MIAMI (EFE).— Nicolas Cage no dudó en interpretar a Drácula en la película “Renfield” cuando descubrió la relevancia de esta nueva aproximación al Príncipe de las Tinieblas dirigida por Chris McKay. El filme aborda las relaciones tóxicas y abusivas y lo hace, además, en tono de comedia.
“Este Drácula, a pesar de monstruoso, tiene sus sentimientos”, dice el actor sobre el exigente vampiro al que encarna en el más reciente largometraje del responsable de “The LEGO Batman Movie” (2017), en el que comparte cartel con Nicholas Hoult en el papel del leal sirviente que da nombre a la cinta y que, entre sus principales tareas, está conseguir presas para su amo.
“Hay algo aquí que está hecho con gran compasión y cuidado al tratar una relación tóxica”, explicó Cage sobre los vínculos de codependencia que Drácula mantiene con Renfield.
En la historia, que cuenta con guión de Ryan Ridley y parte de una idea original de Robert Kirkman, el cerebro detrás de la franquicia de “The Walking Dead”, el piadoso Renfield está listo para descubrir si hay vida fuera de la sombra del vampiro tras siglos de servidumbre.

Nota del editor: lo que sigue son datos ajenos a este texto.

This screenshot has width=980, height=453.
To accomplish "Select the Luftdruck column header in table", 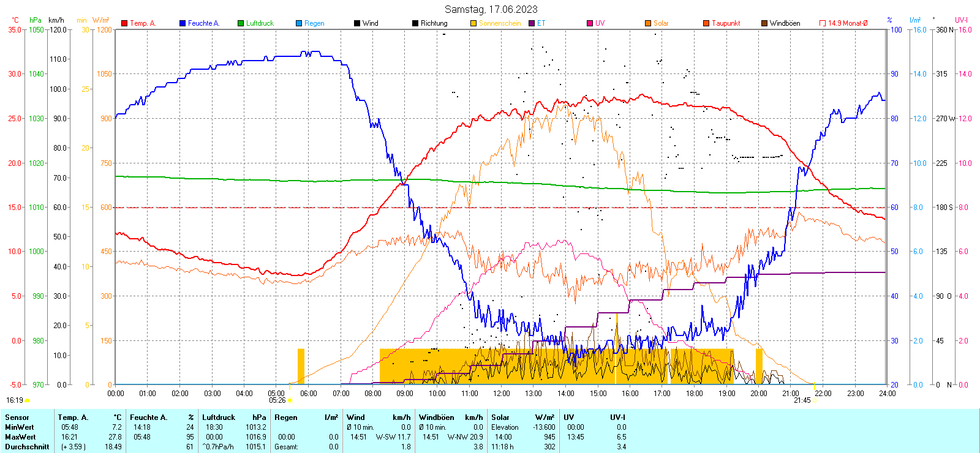I will [x=219, y=417].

El joven ayudante, que gracias a su amo adquiere poderes cuando come insectos, empieza a ir a terapia de grupo para personas en relaciones abusivas y decide posteriormente ayudar a Rebecca, oficial de la policía de Nueva Orleans interpretada por Awkwafina, también víctima de un entorno tóxico.
“(El tema) es relevante porque está pasando ahora, está en las mentes de las personas, en las oficinas, casas, en las relaciones de pareja”, señala el actor, que agrega que la película refleja cómo, de ser encantadoras y cariñosas, las relaciones pueden cambiar a sentimientos de “propiedad, posesión y celos”.
Cage, con una dilatada carrera que comenzó en la década de 1980, recuerda que una de sus películas favoritas en la adolescencia era “Un hombre lobo americano en Londres” (1981) de John Landis, que tenía la dosis perfecta de comedia. Sintió que el guión de “Renfield” y la visión de McKay se acercaban a ese espíritu.
“Estaba cómodo con la parte”, admite del papel que encarna, de gran arraigo en la cultura popular y en la cinematografía mundial, desde la obra maestra del expresionismo alemán que fue la cinta de 1922 “Nosferatu”, de F.W. Murnau y que el actor vio con apenas cinco años de edad.
Confiesa que al abordar el personaje tenía clara su intención de evitar un “disparatado acento de Transilvania, que eso se ha hecho mucho ya”, y tomó como referentes las personificaciones de Bela Lugosi, Gary Oldman y Christopher Lee, éste último su favorito.
Incluso fue de influencia la “depredadora” señora Robinson que encarnó Anne Bancroft en “El graduado” (1967), de quien tomó algo de la voz seductora del personaje que se enfrasca en una relación tóxica con el universitario Benjamin Braddock (Dustin Hoffman).
La voz que también resonó al crear su personaje fue la de su propio padre, August Coppola, quien hablaba con “un acento del Atlántico medio” y era elegante e inteligente, según relata, un hombre que solía proyectar películas artísticas y de vanguardia en la sala de su casa y que a la larga influyó en la dirección que Nicolas tomaría en su carrera interpretativa.
Ganador del Óscar al mejor actor por “Adiós a Las Vegas” (1995), Nicolas Cage fue una de las mayores estrellas de Hollywood en la década de 1990 y en la primera década del siglo XX.
En los últimos años ha rodado múltiples películas de bajo presupuesto, modesta factura y algunas de regulares resultados, sin que ello le haya impedido mantenerse como figura de culto y muy reivindicada sobre todo en las redes sociales.
Precisamente el año pasado protagonizó “El peso del talento (The Unbearable Weight of Massive Talent)”, una curiosa cinta de humor absurdo en la que Nicolas Cage se interpreta a sí mismo y se mide cara a cara con el chileno Pedro Pascal.